» 課題 1: 数値の丸めに関する本文のうち、「これは表示だけの問題であって、内部的には高精度の数値が保持されています。」で始まり「厚みが内部的には0.123456789…mmであったと仮定します。」まで続く部分を、そのまま書き写してください。
» 課題 2: 数値の丸めに関する本文の続きを、最後の文の後から書き上げること。

光学設計が最終段階になると、数値の丸めを行う場合があります。
曲率半径でしたらニュートン原器に対応した数値へ、厚み・間隔の数値を小終点第4位以下を四捨五入してμm単位に、などです。

 

Zemaxの場合、標準で小数点第3位まで表示する設定になっています。
この場合、第4位以下は四捨五入されて第3位へ繰り込まれている状態です。
これは表示だけの問題であって、内部的には高精度の数値が保持されています。
例えば最適化などを行ったレンズデータエディタの曲率半径や厚み・間隔セルで数値をコピーし、テキストエディタなどに貼りつけると、そのようになっていることが確認出来るかと思います。

 

先ほどの丸めに話を戻します。
例えば厚み・間隔に例を取ります。
表示の上で最小桁がμm単位になっているだけで、内部的には更に下の桁の数値を保持しているわけですから丸めを行うにはキッチリとした数値の再入力が必要なのはお分かりかと思います。
ここでZemaxの場合、重大な問題が発生する可能性があります。

 

厚みが内部的には0.123456789…mmであったと仮定します。
標準の設定では表示上、0.123mmと表示されているハズですね。
しつこいようですが内部的には0.123456789…mmの数値になっているので、これを0.123mmに修正したいと思い、0.123という数値を入力したとします。
勿論、0.123を入力後は表示の上でも入力前と変化なく0.123になっていると思います。
しかし…、セルをコピーしてテキストエディタに貼りつけると…、0.123456789…になっていて入力が無視されているハズです。

» 表示データ:
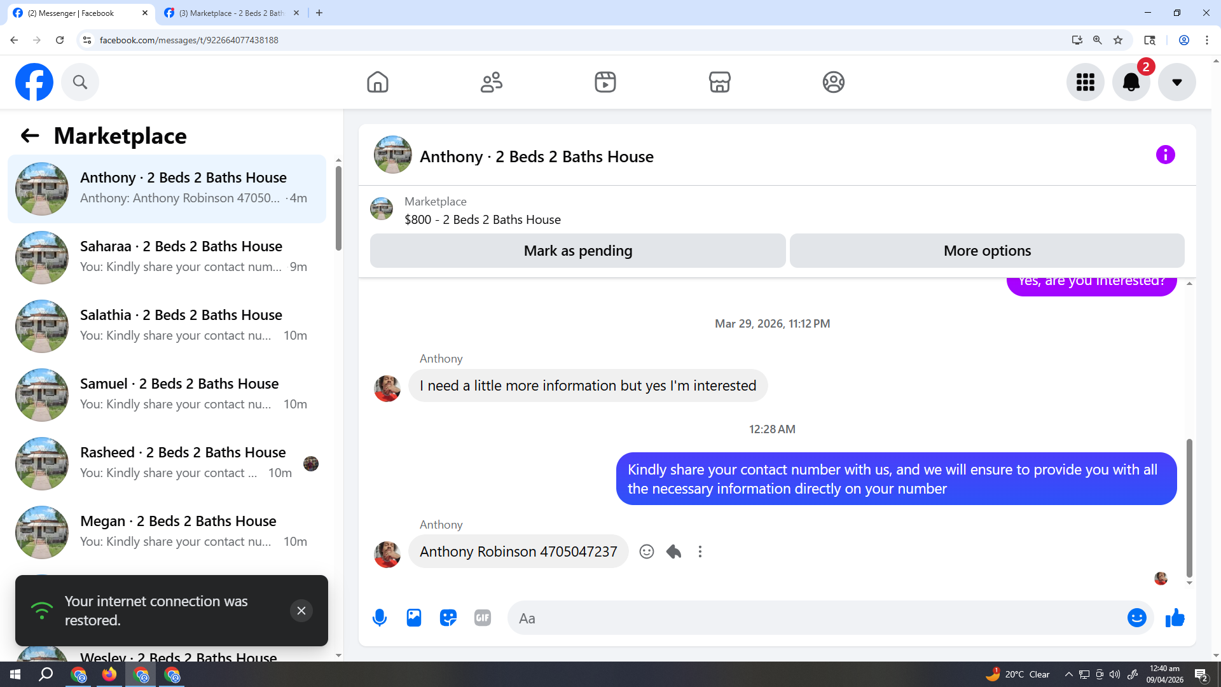Expand account dropdown arrow
The image size is (1221, 687).
tap(1176, 82)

» 解答 1:
これは表示だけの問題であって、内部的には高精度の数値が保持されています。
例えば最適化などを行ったレンズデータエディタの曲率半径や厚み・間隔セルで数値をコピーし、テキストエディタなどに貼りつけると、そのようになっていることが確認出来るかと思います。

 

先ほどの丸めに話を戻します。
例えば厚み・間隔に例を取ります。
表示の上で最小桁がμm単位になっているだけで、内部的には更に下の桁の数値を保持しているわけですから丸めを行うにはキッチリとした数値の再入力が必要なのはお分かりかと思います。
ここでZemaxの場合、重大な問題が発生する可能性があります。

 

厚みが内部的には0.123456789…mmであったと仮定します。

» 解答 2:
先ほど確かに0.123を入力したのに変ですね。

 

試しに0.124や0.122等の表示上の数値とは異なる入力を行った場合はちゃんとその数値が入力・反映されます。

 

どうやらZemaxは、『異なった数値を入力しても、表示上数値が変化ない場合は数値の入力を無視する』という仕様になっている様です。
今回の場合標準の小数点第3位までの表示状態になっていますが、例えば5位まで表示する状態に設定変更すると同様の現象が第6位以下の数値の操作で発生します。
この現象は厚み・間隔だけではなく曲率半径や有効径、非球面係数などあらゆる入力箇所に発生します。

 

なぜこのようなお節介な仕様になっているのかは不明です。
『ちゃんと入力したとおりに数値を反映して下さいよ…』と思います。
ご注意ください。

 

また先ほどの例に戻って、0.1230といったように第4位にゼロを入力するとちゃんとキリの良い数値が内部的にも入力されます。
今回は非常に細かくはありますが、Zemaxがデータ入力を無視することがあるというお話でした。